#### ACTIVITY 1
Using the root canal page, answer each question below.
(a) In which city is the dentist office where treatment is administered?
(b) What is given at the beginning of the procedure to numb the area around and inside the root chamber?
(c) What is applied to kill any remaining bacteria and reduce the risk of further infection?
#### ACTIVITY 2
Rewrite the root canal page between "A Root canal procedure is" and "root canal take?", inclusive, changing "office" to "clinic".

#### EXCERPT TO READ
- - - - -

What is a root canal procedure?
A Root canal procedure is one that dentists perform when bacteria causes an infection in a tooth’s pulp and root chamber. It is administered to remove infectious bacteria from the root chamber of your tooth. This infectious bacteria damages the soft tissue, nerves and blood vessels surround the tooth and can lead to tooth loss if left untreated. Infection may be caused by a variety of reasons tooth injury to poor dental hygiene and tooth decay.
Get Treated at Our Eastover Dental Practice
Treatment is administered at our dentist office in Charlotte, NC. Our Eastover dental practice is easily accessible from any part of the city including Uptown Charlotte, Cotswold, South End and Dilworth.
How long does a root canal take?
In preparation for root canal treatment, also known as root canal therapy, a local anesthetic is administered at the beginning of the procedure to numb the area around and inside of the root chamber. Once the dentist is sure that the medication has successfully numbed the area, he will remove any infected part of the pulp and then shape the inner chamber of the tooth. To kill any remaining bacteria and reduce the risk of further infection, an antimicrobial solution will be applied.

- - - - -

#### RECORD SET
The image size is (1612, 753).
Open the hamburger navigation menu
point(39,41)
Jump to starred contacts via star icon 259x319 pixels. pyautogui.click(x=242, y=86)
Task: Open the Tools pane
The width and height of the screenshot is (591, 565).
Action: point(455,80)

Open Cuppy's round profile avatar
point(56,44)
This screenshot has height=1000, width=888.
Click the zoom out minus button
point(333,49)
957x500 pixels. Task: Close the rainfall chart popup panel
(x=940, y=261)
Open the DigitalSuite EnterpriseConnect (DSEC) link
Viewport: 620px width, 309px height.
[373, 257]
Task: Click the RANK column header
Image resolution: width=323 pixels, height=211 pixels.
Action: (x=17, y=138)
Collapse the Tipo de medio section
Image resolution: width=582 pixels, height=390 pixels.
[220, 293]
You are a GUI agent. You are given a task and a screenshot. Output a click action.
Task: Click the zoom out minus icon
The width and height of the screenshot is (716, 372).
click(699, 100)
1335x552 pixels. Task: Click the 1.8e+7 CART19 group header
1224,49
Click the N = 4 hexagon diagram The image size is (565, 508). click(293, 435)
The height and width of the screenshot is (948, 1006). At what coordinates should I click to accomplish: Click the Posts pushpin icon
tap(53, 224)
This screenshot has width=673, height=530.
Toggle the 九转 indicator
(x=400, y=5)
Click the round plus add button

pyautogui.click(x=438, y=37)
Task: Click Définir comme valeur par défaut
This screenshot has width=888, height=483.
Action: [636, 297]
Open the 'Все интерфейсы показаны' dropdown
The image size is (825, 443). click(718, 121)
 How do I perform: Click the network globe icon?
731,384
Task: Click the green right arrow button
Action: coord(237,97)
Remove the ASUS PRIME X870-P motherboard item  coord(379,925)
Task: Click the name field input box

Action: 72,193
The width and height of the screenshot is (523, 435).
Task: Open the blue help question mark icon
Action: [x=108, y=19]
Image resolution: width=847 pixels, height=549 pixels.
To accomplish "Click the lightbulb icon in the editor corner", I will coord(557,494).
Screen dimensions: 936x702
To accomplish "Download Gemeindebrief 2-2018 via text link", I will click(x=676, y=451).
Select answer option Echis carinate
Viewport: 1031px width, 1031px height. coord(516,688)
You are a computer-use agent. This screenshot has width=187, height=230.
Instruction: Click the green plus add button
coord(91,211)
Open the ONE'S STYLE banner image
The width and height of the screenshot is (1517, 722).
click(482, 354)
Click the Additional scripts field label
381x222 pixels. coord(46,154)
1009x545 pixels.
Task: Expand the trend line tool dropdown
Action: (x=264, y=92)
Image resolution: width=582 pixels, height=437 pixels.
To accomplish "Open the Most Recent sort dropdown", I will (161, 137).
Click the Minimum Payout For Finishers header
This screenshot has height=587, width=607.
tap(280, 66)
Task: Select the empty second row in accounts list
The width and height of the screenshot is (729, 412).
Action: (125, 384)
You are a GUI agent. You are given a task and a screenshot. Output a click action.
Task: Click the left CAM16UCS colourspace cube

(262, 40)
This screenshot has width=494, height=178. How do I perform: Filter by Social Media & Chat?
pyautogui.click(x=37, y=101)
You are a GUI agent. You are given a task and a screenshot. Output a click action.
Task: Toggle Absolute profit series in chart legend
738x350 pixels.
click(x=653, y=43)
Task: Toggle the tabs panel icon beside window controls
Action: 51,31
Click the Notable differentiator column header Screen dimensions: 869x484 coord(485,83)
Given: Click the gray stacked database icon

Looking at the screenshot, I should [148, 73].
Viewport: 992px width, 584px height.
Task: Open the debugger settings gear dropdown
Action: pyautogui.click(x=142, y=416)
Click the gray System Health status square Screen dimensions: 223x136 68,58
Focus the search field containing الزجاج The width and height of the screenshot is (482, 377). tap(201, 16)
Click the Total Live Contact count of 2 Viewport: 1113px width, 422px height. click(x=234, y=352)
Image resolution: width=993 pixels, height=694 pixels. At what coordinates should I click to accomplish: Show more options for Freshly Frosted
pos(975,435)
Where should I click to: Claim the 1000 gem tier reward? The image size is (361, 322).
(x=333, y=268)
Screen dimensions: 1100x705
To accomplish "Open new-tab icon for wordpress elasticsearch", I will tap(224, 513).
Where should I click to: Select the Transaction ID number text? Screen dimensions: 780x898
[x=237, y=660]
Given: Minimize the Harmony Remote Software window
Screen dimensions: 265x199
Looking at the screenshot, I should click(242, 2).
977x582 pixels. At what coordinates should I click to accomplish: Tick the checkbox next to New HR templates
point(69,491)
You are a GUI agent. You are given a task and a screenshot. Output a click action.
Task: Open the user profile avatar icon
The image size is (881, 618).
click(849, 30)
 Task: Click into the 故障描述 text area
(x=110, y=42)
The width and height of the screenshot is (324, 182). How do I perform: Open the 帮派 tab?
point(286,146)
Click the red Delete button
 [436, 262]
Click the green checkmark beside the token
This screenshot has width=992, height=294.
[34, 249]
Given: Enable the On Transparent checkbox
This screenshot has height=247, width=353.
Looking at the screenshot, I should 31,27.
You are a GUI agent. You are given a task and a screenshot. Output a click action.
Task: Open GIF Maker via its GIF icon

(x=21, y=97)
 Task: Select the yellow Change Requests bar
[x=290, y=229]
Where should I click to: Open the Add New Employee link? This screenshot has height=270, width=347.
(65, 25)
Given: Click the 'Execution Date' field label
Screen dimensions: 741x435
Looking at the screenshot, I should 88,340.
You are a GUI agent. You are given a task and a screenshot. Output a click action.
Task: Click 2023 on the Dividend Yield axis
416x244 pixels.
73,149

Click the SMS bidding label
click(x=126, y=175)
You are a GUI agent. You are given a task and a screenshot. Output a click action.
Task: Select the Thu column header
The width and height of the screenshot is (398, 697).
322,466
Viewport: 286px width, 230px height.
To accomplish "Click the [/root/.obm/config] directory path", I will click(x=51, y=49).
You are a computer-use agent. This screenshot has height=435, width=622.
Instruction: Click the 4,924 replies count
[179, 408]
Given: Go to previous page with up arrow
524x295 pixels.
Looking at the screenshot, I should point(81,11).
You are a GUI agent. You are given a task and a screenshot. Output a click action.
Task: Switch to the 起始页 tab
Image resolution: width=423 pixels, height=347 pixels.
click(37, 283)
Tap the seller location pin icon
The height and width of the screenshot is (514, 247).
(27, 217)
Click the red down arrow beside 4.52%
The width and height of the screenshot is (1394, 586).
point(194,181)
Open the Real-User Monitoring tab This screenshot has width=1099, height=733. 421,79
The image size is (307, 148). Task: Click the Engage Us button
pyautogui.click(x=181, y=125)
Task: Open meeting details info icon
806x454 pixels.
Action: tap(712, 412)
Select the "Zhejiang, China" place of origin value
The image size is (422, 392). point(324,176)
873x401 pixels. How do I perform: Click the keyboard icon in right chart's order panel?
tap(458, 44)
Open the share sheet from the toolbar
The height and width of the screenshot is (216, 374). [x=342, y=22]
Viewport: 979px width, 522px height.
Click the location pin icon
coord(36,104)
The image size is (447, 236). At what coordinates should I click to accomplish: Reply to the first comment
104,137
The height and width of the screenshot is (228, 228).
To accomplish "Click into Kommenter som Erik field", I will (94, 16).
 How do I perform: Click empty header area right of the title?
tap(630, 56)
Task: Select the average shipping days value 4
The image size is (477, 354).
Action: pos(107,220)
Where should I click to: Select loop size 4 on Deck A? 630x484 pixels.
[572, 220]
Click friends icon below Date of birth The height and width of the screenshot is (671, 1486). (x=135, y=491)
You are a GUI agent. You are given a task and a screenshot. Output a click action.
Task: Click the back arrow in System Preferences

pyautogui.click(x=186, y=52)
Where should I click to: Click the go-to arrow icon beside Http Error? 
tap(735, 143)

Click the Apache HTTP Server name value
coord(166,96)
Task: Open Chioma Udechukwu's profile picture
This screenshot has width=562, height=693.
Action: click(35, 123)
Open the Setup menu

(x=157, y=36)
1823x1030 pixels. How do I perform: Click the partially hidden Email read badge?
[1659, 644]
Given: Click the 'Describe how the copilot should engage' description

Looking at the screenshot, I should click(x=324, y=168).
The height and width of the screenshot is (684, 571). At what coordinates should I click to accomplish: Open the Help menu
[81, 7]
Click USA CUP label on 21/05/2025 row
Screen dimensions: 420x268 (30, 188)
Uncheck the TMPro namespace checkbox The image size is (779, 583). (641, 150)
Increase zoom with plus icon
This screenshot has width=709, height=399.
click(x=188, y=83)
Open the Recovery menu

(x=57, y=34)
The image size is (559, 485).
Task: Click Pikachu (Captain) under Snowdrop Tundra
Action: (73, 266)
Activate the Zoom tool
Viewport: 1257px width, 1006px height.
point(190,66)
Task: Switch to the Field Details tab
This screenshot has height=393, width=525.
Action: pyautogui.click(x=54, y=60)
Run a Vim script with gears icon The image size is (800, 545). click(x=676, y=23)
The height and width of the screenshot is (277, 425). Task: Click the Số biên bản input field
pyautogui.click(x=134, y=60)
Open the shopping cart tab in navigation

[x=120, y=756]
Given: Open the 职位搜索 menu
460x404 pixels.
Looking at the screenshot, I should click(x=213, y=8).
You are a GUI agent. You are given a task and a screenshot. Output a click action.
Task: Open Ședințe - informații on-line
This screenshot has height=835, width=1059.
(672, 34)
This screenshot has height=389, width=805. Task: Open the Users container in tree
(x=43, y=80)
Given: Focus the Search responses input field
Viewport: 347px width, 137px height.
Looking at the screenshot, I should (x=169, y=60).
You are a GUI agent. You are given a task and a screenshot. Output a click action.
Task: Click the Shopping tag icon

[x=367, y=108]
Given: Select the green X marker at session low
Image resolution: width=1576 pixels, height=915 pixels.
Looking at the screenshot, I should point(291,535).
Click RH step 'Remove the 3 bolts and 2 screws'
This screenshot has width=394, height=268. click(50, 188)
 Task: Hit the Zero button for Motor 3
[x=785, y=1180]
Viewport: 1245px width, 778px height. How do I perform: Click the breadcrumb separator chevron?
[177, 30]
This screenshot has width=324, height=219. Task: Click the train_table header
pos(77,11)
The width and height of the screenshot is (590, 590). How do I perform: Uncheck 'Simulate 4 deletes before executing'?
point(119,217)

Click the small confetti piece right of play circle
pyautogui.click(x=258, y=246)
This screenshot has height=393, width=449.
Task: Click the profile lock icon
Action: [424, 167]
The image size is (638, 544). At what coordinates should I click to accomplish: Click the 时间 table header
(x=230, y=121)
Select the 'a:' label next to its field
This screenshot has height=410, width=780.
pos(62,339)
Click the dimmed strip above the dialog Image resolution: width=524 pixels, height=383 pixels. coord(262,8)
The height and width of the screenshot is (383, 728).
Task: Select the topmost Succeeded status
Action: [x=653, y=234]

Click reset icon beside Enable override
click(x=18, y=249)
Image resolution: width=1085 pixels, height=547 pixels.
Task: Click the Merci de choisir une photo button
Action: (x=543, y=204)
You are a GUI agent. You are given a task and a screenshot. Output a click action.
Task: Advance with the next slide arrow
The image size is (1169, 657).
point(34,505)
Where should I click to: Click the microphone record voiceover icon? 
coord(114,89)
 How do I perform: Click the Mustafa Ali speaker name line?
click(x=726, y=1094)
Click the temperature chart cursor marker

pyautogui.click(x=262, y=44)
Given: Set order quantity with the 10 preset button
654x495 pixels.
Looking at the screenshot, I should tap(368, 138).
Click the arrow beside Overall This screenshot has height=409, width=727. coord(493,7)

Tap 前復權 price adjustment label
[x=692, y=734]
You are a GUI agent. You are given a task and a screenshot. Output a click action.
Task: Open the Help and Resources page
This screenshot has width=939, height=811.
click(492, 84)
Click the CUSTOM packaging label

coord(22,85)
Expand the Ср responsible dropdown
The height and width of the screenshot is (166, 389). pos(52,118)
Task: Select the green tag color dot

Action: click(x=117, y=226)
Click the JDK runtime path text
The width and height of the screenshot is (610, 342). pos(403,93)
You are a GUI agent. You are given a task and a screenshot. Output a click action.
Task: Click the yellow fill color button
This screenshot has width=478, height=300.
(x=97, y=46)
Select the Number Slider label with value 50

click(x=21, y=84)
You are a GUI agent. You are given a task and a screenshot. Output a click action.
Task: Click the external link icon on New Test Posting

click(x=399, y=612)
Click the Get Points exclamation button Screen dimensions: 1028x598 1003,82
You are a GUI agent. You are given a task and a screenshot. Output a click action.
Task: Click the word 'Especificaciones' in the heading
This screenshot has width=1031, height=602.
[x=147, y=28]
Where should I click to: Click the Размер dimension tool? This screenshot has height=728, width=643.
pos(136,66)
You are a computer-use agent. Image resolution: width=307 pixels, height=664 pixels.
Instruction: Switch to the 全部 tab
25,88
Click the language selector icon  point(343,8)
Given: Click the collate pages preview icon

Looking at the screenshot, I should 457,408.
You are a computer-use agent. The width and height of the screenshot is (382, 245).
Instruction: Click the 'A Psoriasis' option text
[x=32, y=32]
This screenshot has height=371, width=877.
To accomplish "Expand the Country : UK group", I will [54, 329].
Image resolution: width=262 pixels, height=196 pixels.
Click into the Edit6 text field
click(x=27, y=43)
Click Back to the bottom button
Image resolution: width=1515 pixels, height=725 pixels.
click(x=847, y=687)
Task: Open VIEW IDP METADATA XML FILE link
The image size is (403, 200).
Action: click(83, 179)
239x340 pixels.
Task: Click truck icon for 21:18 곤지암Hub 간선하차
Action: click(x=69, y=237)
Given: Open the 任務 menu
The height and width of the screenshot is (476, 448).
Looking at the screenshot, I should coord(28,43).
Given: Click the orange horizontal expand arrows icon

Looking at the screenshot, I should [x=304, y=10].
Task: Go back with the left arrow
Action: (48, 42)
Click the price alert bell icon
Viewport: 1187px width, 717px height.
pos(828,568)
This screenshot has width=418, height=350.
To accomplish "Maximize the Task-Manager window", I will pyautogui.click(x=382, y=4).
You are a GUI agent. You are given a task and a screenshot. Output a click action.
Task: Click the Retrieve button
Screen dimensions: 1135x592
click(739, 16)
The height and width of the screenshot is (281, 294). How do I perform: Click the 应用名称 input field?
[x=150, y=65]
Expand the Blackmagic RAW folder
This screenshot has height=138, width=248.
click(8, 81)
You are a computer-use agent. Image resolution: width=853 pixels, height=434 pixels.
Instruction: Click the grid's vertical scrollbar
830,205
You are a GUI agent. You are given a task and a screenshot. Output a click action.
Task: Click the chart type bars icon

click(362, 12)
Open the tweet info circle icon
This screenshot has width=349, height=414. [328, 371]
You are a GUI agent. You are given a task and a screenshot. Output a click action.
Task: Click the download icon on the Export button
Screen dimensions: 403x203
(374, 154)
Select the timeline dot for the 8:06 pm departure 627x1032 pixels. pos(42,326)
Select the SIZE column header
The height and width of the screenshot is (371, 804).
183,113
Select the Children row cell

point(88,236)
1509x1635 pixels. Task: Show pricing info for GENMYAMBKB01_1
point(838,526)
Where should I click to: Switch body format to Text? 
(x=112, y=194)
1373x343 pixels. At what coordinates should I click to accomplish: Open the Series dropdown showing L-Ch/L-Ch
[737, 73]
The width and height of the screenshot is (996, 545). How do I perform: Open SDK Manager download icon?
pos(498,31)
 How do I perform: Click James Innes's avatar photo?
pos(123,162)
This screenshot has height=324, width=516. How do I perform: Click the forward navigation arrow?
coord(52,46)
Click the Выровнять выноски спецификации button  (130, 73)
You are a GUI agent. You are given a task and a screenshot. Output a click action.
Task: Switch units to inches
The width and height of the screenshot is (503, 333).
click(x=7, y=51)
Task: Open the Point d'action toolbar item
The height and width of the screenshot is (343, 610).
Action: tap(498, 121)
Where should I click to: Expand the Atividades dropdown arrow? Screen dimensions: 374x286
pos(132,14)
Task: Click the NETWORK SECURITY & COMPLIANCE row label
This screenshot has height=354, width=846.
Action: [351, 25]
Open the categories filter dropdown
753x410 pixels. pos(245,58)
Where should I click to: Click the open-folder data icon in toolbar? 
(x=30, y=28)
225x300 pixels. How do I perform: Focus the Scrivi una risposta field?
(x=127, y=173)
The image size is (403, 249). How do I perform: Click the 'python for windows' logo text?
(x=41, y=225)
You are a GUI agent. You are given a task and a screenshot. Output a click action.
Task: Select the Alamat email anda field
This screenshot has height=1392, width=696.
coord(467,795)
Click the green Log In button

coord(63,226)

- - - - -

#### EXPECTED ANSWER 1
(a) Charlotte, NC.
(b) A local anesthetic.
(c) An antimicrobial solution.

#### EXPECTED ANSWER 2
A Root canal procedure is one that dentists perform when bacteria causes an infection in a tooth’s pulp and root chamber. It is administered to remove infectious bacteria from the root chamber of your tooth. This infectious bacteria damages the soft tissue, nerves and blood vessels surround the tooth and can lead to tooth loss if left untreated. Infection may be caused by a variety of reasons tooth injury to poor dental hygiene and tooth decay.
Get Treated at Our Eastover Dental Practice
Treatment is administered at our dentist clinic in Charlotte, NC. Our Eastover dental practice is easily accessible from any part of the city including Uptown Charlotte, Cotswold, South End and Dilworth.
How long does a root canal take?